_DIRECTION 1_: Transcribe the stretch from "The method bases()" through "sage: L.basis_over(K)" in the excerpt on towers of field extensions that follows.
_DIRECTION 2_: In the excerpt on towers of field extensions, which method gives access to the complete list of rings in a tower?

It is also possible to build an extension on top of another extension, obtaining this way a tower of extensions:

sage: L.<b> = GF(5^8).over(K)
sage: L
Field in b with defining polynomial x^2 + (4*z2 + 3*a)*x + 1 - a over its base
sage: L.base()
Field in a with defining polynomial x^2 + z2*x + 4 over its base
sage: L.base().base()
Finite Field in z2 of size 5^2


The method bases() gives access to the complete list of rings in a tower:

sage: L.bases()
[Field in b with defining polynomial x^2 + (4*z2 + 3*a)*x + 1 - a over its base,
Field in a with defining polynomial x^2 + z2*x + 4 over its base,
Finite Field in z2 of size 5^2]


Once we have constructed an extension (or a tower of extensions), we have interesting methods attached to it. As a basic example, one can compute a basis of the top ring over any base in the tower:

sage: L.basis_over(K)

_RAW DATA_:
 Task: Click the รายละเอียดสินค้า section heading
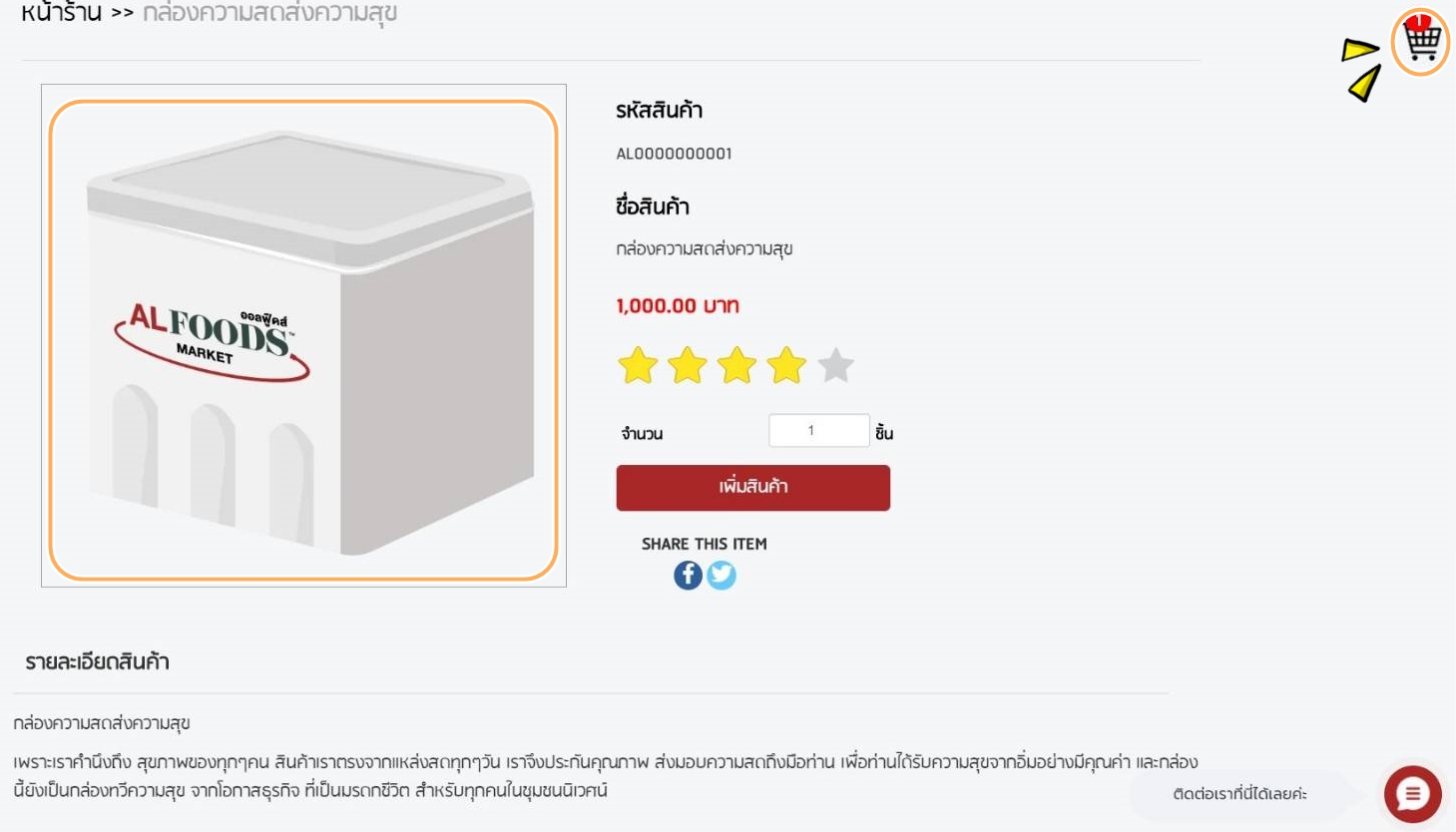tap(98, 662)
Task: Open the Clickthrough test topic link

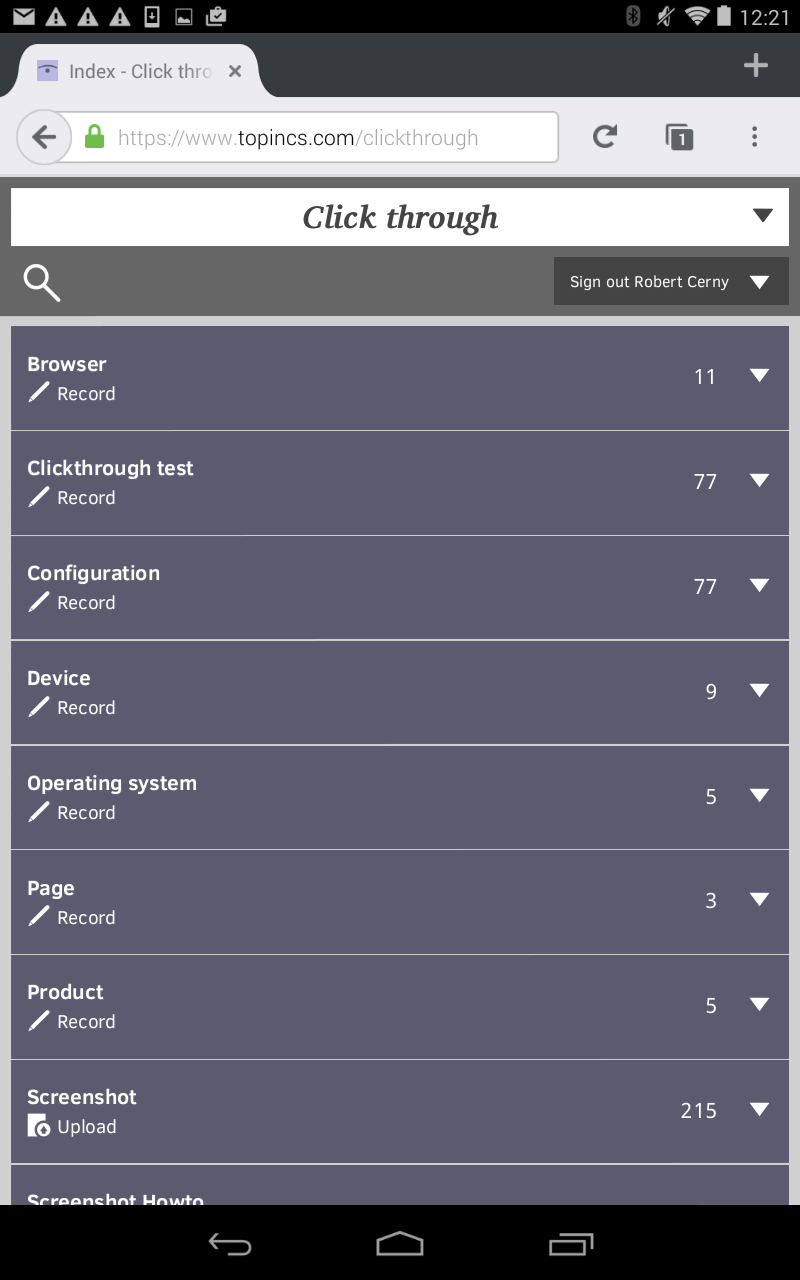Action: 110,468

_EXERCISE RESPONSE 1_:
The method bases() gives access to the complete list of rings in a tower:

sage: L.bases()
[Field in b with defining polynomial x^2 + (4*z2 + 3*a)*x + 1 - a over its base,
Field in a with defining polynomial x^2 + z2*x + 4 over its base,
Finite Field in z2 of size 5^2]


Once we have constructed an extension (or a tower of extensions), we have interesting methods attached to it. As a basic example, one can compute a basis of the top ring over any base in the tower:

sage: L.basis_over(K)

_EXERCISE RESPONSE 2_: The method bases().